化学・生物兵器、北特殊部隊の使用を警戒せよ


 政府は民進党の逢坂誠二衆院議員の質問主意書に対し、化学弾頭搭載の弾道ミサイルを迎撃した際、「ミサイル破壊時の熱などにより無力化される可能性が高い」との答弁書を出した。

 答弁内容は概(おおむ)ね妥当である。だが、これはわれわれが北朝鮮の瀬戸際政策で直面している状況では、ほとんどあり得ない事態である。政府は化学・生物兵器被害に関し、可能性の大きいケースについて国民に注意を喚起する必要がある。

 小型潜水艇で侵入の恐れ

 化学・生物兵器は「貧者の核兵器」と言われている。一定の技術があれば安価に製造でき、大量生産が可能で保管も比較的容易とされている。

 北朝鮮は1960年代初めごろから開発、生産に着手したとされる。特に化学兵器は2500~5000¥外字(93d3)に上り、世界第3位の保有量を誇っている。2月にマレーシアで起きた金正男氏殺害事件では、猛毒の神経剤VXが使われた。

 もっとも、日本向けにこうした兵器を使用する際には、弾道ミサイルを用いる可能性は小さい。第一に、弾道ミサイルは極めて高価である。第二に、大気圏に再突入する際に弾頭に発生する高熱を遮断する特殊金属の開発に成功していない。従って、この高熱で毒ガスが分解したり、病原菌が死滅したりするからである。

 このため、もっと安価で確実な方法を用いるだろう。北朝鮮は世界最大の特殊作戦部隊を保有している。また、小型潜水艇の保有数も世界最大級であり、さらに40~50ノットの超高速舟艇も数多く持っている。

 これまでも日本に侵入する際に活用してきた手段である。特殊部隊要員が、日本でサリンなど毒ガスを街中に放出したり、炭疽菌など細菌を水源地にばら撒(ま)くことは容易である。

 北朝鮮は毒ガスについて、成分を二分し、放出する際に隔壁を破壊して毒性を発揮させる「バイナリー」技術を保有している。この方法であれば、北朝鮮が毒ガスを使用した証拠は残らない。仮にばれたとしても、北朝鮮は化学兵器禁止条約を批准していないため、国際法違反とはならない。

 北朝鮮の核弾道ミサイルはこれから受ける脅威であるが、化学・生物兵器は既に直面している脅威である。世界の主要国は冷戦下で、政治、経済の中枢や軍事施設に核シェルターを設置していた。

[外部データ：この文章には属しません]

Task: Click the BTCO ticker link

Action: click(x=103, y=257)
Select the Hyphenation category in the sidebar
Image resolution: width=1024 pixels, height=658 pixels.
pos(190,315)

 ところがわが国は、こうした兵器の対日使用について防護準備を全くしてこなかった。口を開けば「唯一の被爆国」が強調されてきたが、核シェルター設置には無関心で今日に至っているのである。

 被害局限の防護措置を

 永世中立国スイスは核武装は検討の結果断念したが、代わりに核戦争による放射能被害等を防ぐためのマニュアルを国民に配布している。

 わが国では「唯一の被爆国」論が、逆に核に対する防衛意識の低さを生む原因になっている。学校で核、化学、生物兵器についての教育をするとともに、こうした兵器使用による被害を局限するための防護措置を行う必要がある。